Collected data
--- START ---

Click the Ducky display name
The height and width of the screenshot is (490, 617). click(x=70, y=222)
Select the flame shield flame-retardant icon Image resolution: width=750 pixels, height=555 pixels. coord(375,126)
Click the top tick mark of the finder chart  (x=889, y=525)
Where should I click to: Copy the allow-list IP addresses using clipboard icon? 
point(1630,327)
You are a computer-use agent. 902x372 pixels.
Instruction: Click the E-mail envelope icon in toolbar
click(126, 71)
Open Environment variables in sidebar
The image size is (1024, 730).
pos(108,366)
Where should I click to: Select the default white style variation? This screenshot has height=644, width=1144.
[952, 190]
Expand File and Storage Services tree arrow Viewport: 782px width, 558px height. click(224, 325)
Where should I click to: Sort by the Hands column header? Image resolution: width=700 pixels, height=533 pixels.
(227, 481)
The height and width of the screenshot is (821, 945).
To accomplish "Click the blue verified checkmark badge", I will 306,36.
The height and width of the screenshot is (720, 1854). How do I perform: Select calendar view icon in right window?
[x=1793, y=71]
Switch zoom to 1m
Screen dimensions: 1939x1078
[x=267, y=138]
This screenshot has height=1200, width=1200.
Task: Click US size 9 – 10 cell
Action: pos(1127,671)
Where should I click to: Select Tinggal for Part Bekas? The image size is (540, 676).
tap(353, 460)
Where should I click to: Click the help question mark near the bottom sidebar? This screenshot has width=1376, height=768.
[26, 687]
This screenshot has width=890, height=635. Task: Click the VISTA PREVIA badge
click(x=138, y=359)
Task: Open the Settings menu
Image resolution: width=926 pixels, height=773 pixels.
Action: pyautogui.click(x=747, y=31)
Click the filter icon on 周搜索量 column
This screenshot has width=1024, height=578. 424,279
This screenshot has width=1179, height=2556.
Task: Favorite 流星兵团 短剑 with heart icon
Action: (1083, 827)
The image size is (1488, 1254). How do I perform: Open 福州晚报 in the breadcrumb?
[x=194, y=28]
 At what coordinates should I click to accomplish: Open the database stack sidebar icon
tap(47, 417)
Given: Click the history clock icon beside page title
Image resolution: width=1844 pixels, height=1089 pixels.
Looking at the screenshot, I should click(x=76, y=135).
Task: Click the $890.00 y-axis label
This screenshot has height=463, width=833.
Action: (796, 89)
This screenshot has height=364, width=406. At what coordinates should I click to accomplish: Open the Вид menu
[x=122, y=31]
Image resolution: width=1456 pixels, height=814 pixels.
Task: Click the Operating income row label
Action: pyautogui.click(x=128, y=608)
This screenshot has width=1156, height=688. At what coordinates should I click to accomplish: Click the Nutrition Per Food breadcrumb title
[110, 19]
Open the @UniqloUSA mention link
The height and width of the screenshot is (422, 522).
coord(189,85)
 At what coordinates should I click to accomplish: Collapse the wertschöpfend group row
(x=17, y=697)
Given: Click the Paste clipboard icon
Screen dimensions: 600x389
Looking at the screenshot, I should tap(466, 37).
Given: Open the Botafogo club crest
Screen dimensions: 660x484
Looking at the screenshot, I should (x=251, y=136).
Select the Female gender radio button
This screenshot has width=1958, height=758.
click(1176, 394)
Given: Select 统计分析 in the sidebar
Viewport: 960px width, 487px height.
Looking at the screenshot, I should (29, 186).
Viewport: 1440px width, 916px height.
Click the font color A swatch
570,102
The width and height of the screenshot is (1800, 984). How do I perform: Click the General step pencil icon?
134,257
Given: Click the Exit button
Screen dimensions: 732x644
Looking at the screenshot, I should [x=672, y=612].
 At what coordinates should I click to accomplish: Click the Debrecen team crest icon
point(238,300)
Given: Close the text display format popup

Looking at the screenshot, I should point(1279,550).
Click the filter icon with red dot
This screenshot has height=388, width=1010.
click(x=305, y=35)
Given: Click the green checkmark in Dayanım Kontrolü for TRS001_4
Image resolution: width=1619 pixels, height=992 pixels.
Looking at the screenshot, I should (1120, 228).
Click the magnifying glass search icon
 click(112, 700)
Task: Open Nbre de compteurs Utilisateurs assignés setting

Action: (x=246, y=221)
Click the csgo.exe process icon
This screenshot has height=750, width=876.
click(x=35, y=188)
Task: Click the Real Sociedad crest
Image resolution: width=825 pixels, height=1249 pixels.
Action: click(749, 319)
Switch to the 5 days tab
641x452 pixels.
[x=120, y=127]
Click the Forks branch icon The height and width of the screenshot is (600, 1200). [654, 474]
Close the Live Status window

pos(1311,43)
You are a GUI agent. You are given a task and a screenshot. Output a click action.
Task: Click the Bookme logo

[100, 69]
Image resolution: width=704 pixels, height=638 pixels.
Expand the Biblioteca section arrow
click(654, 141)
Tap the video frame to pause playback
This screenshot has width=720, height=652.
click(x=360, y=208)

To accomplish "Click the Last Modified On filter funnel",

--- END ---

# [Task to carry out]
Only the lines above from the one with "This screenshot has width=890, height=635." through the one with "Given: Click the history" should be duplicated, character for character.

# [Answer for this exercise]
This screenshot has width=890, height=635. Task: Click the VISTA PREVIA badge
click(x=138, y=359)
Task: Open the Settings menu
Image resolution: width=926 pixels, height=773 pixels.
Action: pyautogui.click(x=747, y=31)
Click the filter icon on 周搜索量 column
This screenshot has width=1024, height=578. 424,279
This screenshot has width=1179, height=2556.
Task: Favorite 流星兵团 短剑 with heart icon
Action: (1083, 827)
The image size is (1488, 1254). How do I perform: Open 福州晚报 in the breadcrumb?
[x=194, y=28]
 At what coordinates should I click to accomplish: Open the database stack sidebar icon
tap(47, 417)
Given: Click the history clock icon beside page title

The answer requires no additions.